La reunión había resultado demasiado
peturbadora como para convertirla en un tema de
interés propagandístico desde la
perspectiva del poder político.
En las semanas siguientes, la Facultad de Periodismo
vivió sus momentos más terribles.
En las primeras horas del siguiente día,
un enjambre de encuestadores del Equipo de Opinión
del Pueblo se atrincheró en la institución
para recoger las opiniones de los estudiantes
sobre el suceso de la víspera. Fue apenas
la clarinada de un exaltado proceso de análisis,
purgas y ajustes de cuentas en las instancias
universitarias y los colectivos estudiantiles.

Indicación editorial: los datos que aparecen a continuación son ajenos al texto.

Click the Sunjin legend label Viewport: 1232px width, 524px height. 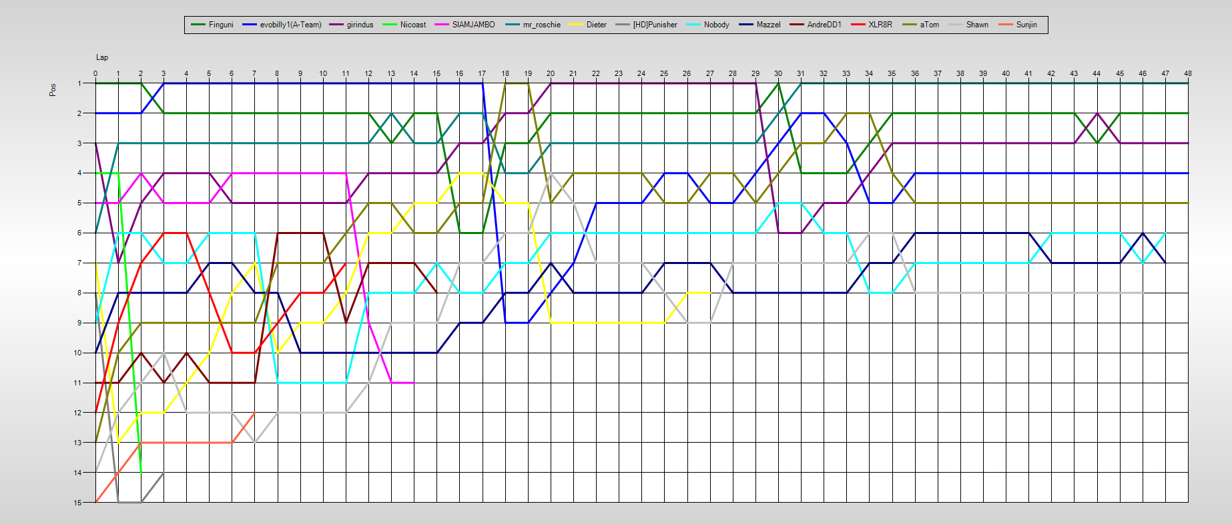(x=1026, y=25)
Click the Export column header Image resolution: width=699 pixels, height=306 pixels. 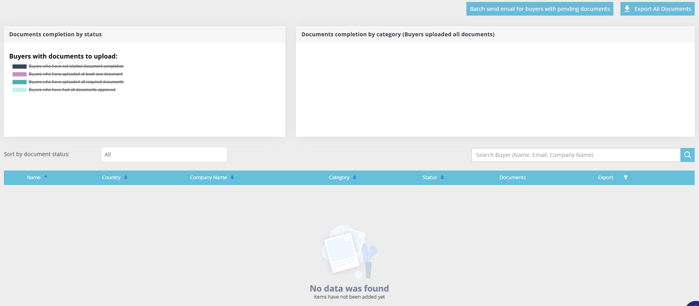point(605,178)
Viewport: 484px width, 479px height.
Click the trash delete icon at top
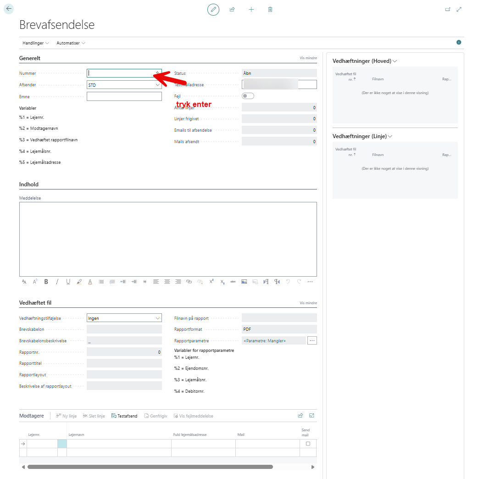coord(270,9)
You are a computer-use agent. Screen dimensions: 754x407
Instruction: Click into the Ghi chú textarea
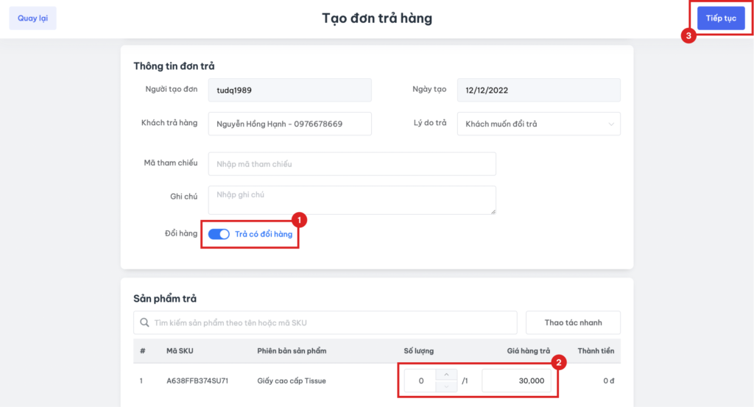352,199
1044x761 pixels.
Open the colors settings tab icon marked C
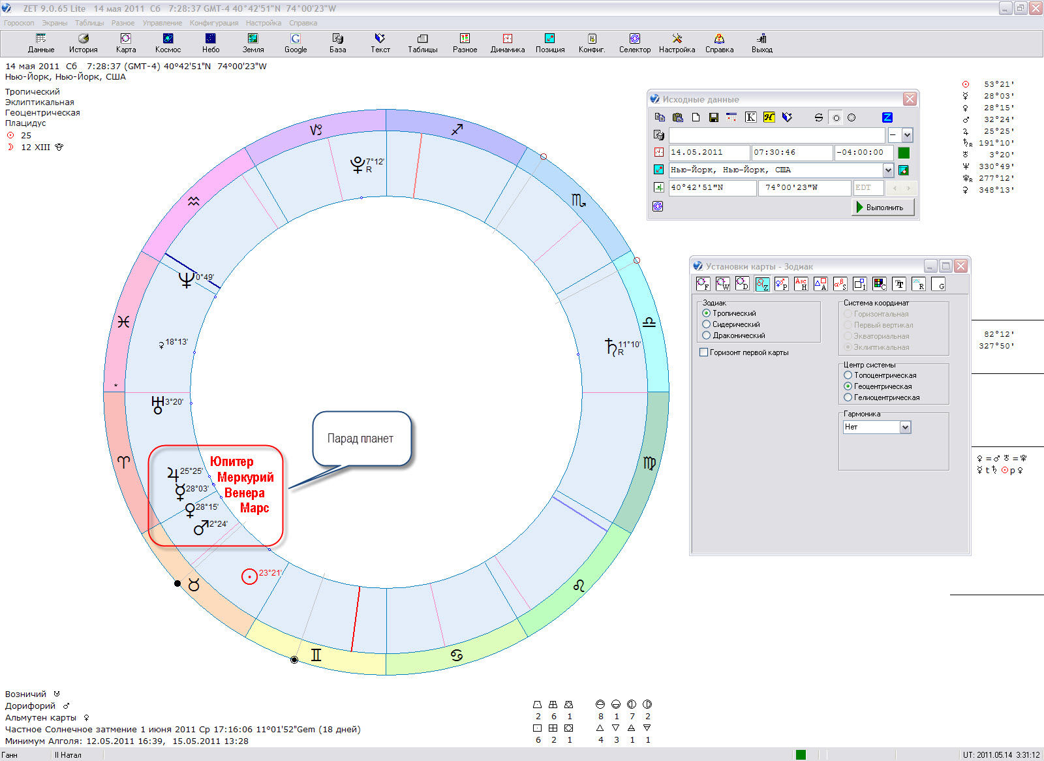(880, 284)
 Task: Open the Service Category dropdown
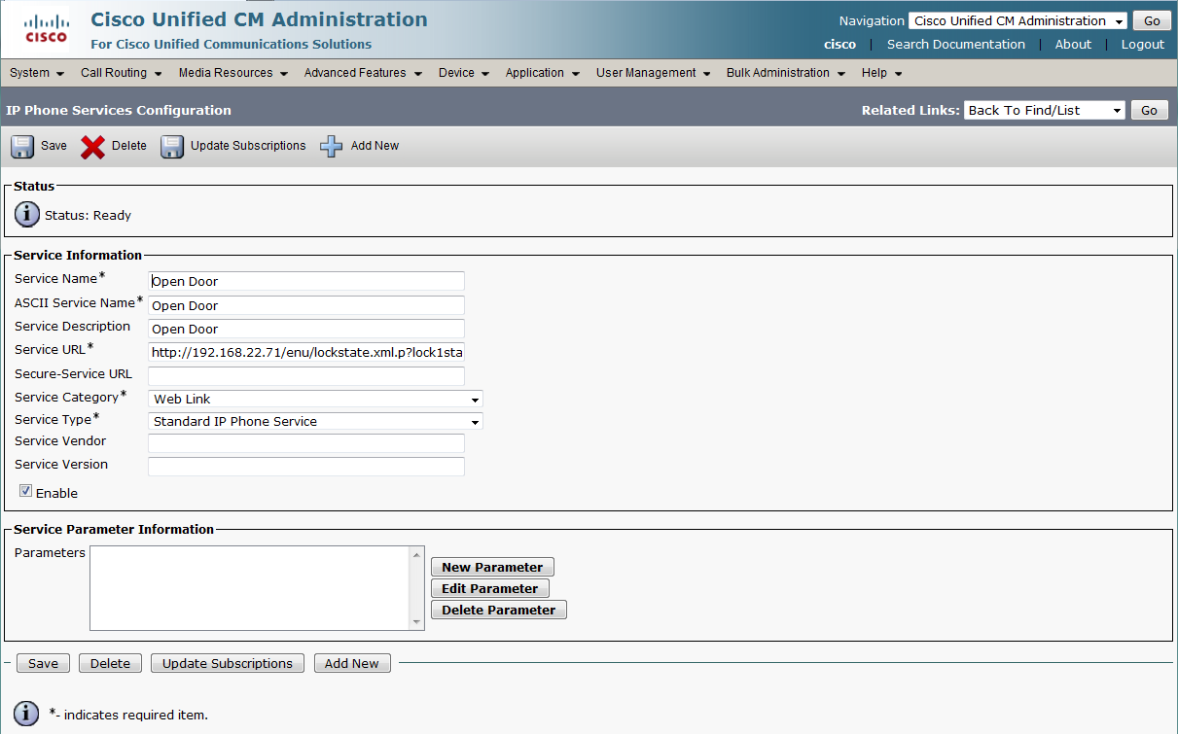tap(316, 399)
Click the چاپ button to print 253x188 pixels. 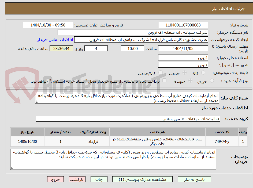(99, 179)
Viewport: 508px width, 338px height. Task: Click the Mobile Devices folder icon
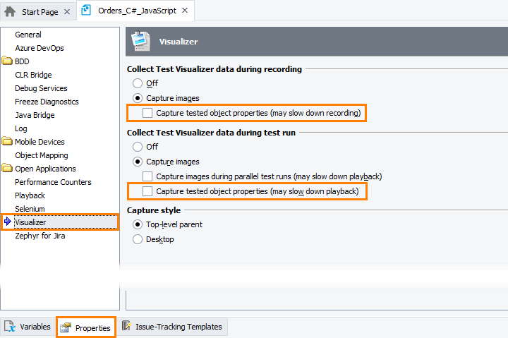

Una tarde, la decana Lázara Peñones
recibió la visita de una antigua amiga
que venía a confesarle que en las altas
esferas del Comité Central le habían
propuesto sustituirla.
Aún ensoberbecido por el desafío
estudiantil, Castro hizo referencia en una reunión
partidista a lo sucedido con la Facultad de Periodismo
y llamó ''mojonetes'' a los jóvenes
que intentaron cuestionarlo. Una versión
en video sobre los hechos comenzó a distribuirse
y analizarse en los núcleos partidistas,
mientras en la Facultad de Periodismo continuaban
asambleas nocturnas de análisis y aclaraciones,
con la presencia de Aldana.
No cerraron la institución, pero las conclusiones
eran de esperarse: tanto estudiantes como profesores
necesitaban acercarse más a la realidad
del país y conocer los ''reales'' problemas
del pueblo, lo que derivó en sistemáticas
jornadas laborales junto al contingente constructivo
''Blas Roca Calderío'' y en los campamentos
agrícolas del sur de La Habana.
La vida terminó dispersando a muchos de
los participantes en bandos diversos. Unos sirviendo
en las oficinas del Consejo de Estado, dirigiendo
la Mesa Redonda de la televisión cubana
o repitiendo directrices oficiales que los han
encumbrado en puestos políticos. Otros,
repartidos por el mundo, en Francia, en España,
en Miami.
Tal vez ahora que está destapando sucesos
pretéritos y acomodando la historia a su
gusto, Castro nos sorprenda con una reflexión
sobre ese día de octubre de 1987 en que
un grupo de jóvenes universitarios hallaron,
sin proponérselo, la vulnerabilidad y la
senectud de un hombre aferrado al poder.